En su ensayo sobre estética, dice Kant que el día es bello y la noche sublime. Teñida de emoción crepuscular, la etimología de la palabra ‘Iguala’ suele inclinarse a este significado: “donde serena la noche”. Que es como decir “donde llovizna la noche” o “donde apacienta la noche”.
La noche sublime de Kant es semejante a esa etimología. El filósofo de Königsberg escribe: “En la calma de la noche estival, cuando la luz temblorosa de las estrellas atraviesa las sombras pardas y la luna solitaria se halla en el horizonte, las naturalezas que posean un sentimiento de lo sublime serán poco a poco arrastradas a sensaciones de amistad, de desprecio del mundo y de eternidad.”

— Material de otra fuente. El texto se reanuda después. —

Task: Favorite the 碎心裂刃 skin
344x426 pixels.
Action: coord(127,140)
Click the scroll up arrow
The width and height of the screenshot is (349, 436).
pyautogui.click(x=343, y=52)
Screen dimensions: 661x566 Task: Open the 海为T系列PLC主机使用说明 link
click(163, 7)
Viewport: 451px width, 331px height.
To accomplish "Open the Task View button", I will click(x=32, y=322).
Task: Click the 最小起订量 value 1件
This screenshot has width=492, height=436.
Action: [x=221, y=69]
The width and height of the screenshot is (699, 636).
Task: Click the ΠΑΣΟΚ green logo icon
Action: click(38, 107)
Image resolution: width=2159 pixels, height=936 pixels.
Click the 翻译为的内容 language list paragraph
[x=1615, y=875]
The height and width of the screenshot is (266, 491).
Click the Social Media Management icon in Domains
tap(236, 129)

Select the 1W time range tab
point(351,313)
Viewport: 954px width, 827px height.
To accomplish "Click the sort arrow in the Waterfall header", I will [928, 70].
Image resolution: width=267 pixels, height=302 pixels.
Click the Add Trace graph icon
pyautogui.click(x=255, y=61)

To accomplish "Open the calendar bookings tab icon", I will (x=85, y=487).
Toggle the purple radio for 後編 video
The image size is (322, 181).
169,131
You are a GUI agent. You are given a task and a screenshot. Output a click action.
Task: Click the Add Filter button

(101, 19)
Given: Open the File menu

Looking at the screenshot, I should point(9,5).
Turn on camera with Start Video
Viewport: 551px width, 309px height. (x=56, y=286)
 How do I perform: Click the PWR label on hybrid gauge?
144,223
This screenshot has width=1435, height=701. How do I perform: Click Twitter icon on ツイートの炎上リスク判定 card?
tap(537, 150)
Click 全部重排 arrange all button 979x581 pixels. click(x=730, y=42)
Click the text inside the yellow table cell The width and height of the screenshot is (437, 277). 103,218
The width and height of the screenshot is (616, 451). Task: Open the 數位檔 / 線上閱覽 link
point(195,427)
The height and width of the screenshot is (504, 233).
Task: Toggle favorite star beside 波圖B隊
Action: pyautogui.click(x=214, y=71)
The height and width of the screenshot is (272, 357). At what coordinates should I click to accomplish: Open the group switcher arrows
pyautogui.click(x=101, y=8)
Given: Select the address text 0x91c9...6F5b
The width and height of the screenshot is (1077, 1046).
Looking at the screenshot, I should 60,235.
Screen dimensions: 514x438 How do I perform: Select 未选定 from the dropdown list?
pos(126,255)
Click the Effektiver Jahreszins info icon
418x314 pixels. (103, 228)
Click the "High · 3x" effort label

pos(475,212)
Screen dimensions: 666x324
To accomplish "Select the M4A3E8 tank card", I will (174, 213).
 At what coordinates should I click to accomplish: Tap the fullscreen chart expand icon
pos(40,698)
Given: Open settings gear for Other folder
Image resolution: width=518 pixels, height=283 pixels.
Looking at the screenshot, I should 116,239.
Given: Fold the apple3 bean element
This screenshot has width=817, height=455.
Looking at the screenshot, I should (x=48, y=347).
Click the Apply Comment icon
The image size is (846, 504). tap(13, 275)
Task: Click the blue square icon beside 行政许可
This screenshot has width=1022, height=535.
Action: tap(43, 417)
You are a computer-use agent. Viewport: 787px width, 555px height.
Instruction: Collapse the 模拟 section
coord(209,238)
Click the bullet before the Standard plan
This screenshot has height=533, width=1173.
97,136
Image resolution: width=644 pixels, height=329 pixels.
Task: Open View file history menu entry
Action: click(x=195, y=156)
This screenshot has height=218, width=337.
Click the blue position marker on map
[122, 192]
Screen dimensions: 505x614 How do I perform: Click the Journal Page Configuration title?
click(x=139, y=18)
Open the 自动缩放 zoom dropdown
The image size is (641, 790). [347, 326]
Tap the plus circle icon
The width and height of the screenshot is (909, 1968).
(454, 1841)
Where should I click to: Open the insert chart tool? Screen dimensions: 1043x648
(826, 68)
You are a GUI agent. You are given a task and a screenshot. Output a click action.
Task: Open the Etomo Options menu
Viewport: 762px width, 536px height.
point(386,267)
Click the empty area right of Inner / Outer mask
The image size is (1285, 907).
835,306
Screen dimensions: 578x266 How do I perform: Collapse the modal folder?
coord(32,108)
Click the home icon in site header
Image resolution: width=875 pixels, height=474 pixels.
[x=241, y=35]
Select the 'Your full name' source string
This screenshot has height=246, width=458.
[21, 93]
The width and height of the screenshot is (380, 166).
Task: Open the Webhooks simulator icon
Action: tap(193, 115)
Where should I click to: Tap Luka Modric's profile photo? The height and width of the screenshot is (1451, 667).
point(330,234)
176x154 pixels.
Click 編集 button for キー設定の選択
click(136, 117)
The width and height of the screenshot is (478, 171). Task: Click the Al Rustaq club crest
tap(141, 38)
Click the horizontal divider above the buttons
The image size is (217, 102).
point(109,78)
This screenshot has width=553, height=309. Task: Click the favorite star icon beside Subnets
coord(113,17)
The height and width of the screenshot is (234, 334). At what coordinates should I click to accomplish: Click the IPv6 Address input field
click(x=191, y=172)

El sentimiento de eternidad que puede producir la contemplación de una oscura noche es un simbolismo que los nahuas grabaron en la palabra ‘Yohualli-ehecatl’, la noche, el viento, lo invisible, lo impalpable; con ella se referían a la trascendencia de la divinidad suprema, que al ser como la noche o el viento no puede percibirse o palparse. Para el historiador Miguel León- Portilla, la palabra Yohualli-ehecatl es un difrasismo, una expresión que usa de dos vocablos, noche y viento, para referirse a una sola realidad que metaforiza lo invisible e impalpable.
A riesgo de ser refutado en breve, sostengo la tesis difícil e imprevista según la cual el significado de la ciudad de Iguala padece los estragos de un concepto estético, teológico y filosófico. No invocaré el Códice Mendocino o la lámina 17 de la matrícula de tributos como argumento de autoridad fundamentado en la escritura de los tlacuilos para defenderme, básteme lo enunciado en líneas atrás y un verso de la Eneida de Virgilio que bien pudo haber expresado un igualteco en el siglo XVI:
“ibant obscuri sola sub nocte”,
iban oscuros bajo la solitaria noche.